The Looming Tower - Lawrence Wright [191]
Massoud was an eager partner. He was himself a dedicated Islamist whose wife wore a burka and whose troops had committed more than one massacre. Like his competitors, he probably supported his militia on the opium trade. But he spoke a rudimentary French, which he learned in high school in Kabul, and he was well known for his love of Persian poetry, which made him seem like a civilized alternative to the Taliban. In February, Taliban goons had gone through the Kabul museum with sledgehammers, pulverizing the artistic heritage of the country; then in March, they used tanks and anti-aircraft weapons in Bamiyan Province to destroy two colossal images of the Buddha that had loomed above the ancient Silk Road for fifteen hundred years. To the degree that the Taliban were sinking in the world’s estimation, Massoud was rising.
In a reflection of his increased international stature, Massoud addressed the European Parliament in Strasbourg, France, in April 2001. He spoke about the danger that al-Qaeda posed to the world. He also told American officials that his own intelligence had learned of al-Qaeda’s intention to perform a terrorist act against the United States that would be vastly greater than the bombings of the American embassies in East Africa.

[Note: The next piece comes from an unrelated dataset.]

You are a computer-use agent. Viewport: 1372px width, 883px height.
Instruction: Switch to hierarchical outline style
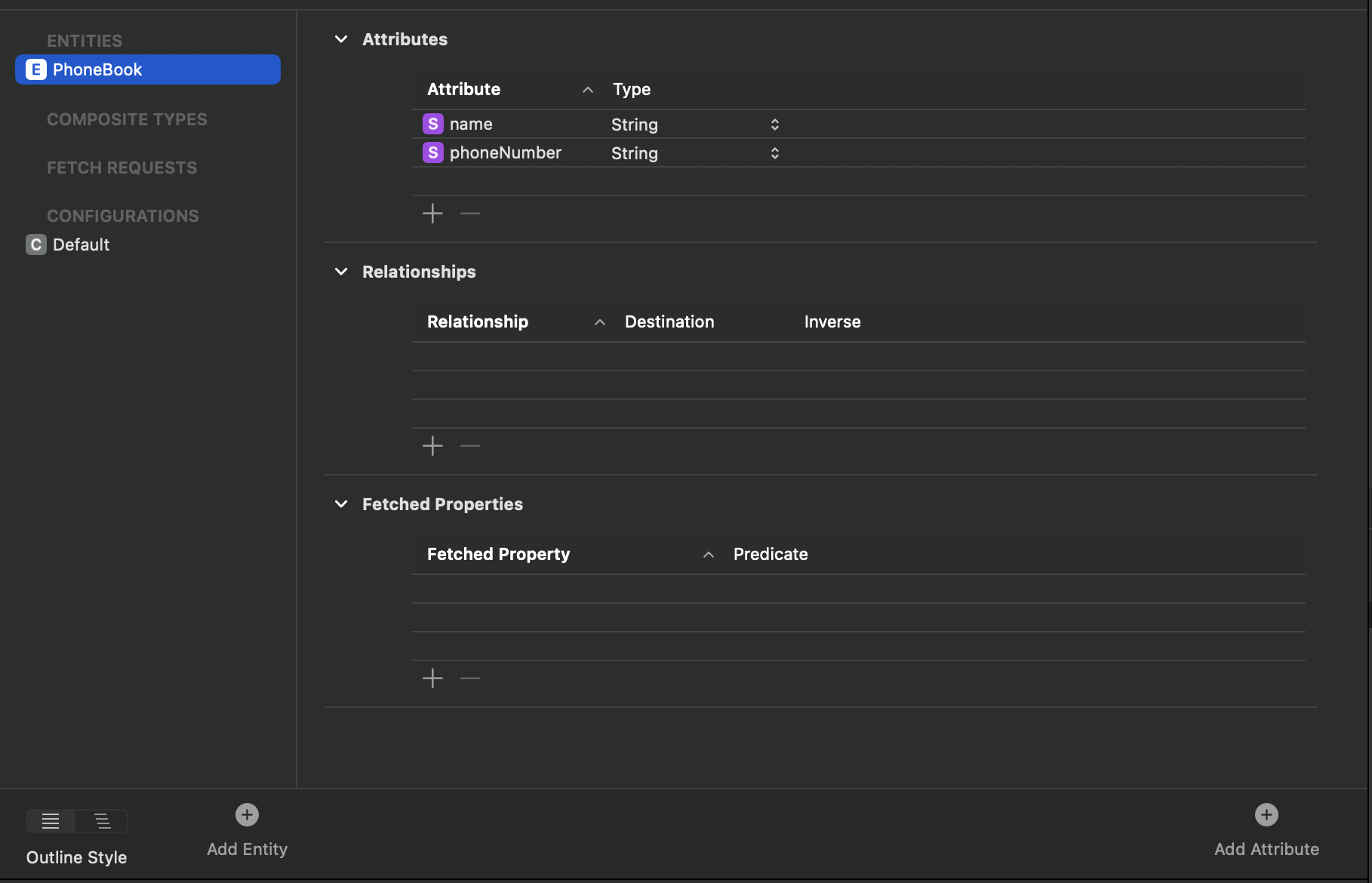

In July, Zawahiri composed a letter in poorly written French purporting to be from the Islamic Observation Centre in London. He requested permission for two journalists to interview Massoud. That letter was followed up by a personal recommendation from Abdul Rasul Sayyaf. Permission was granted.
Massoud was not alone in his warnings to America. In addition to the gleeful chatter that the NSA was picking up about a major attack (“spectacular,” “another Hiroshima”) that was in the works, intelligence agencies from Arab countries, with better human sources, issued dire advisories. Egyptian president Hosni Mubarak warned the United States that terrorists were planning to attack President Bush in Rome, “using an airplane stuffed with explosives,” while he was on his way to the G-8 summit in Genoa that July. The Italian authorities put up anti-aircraft emplacements to prevent the attack. The Taliban foreign minister, Wakil Ahmed Muttawakil, confided to the American consul general in Peshawar and the United Nations in Kabul that al-Qaeda was planning a devastating strike on the United States. He feared that American retaliation would destroy his country. Around the same time, Jordanian intelligence overheard the name of the rumored operation, which it passed along to Washington: The Big Wedding. In the culture of suicide bombers, the day of a martyr’s death is his wedding day, when he greets the maidens of Paradise.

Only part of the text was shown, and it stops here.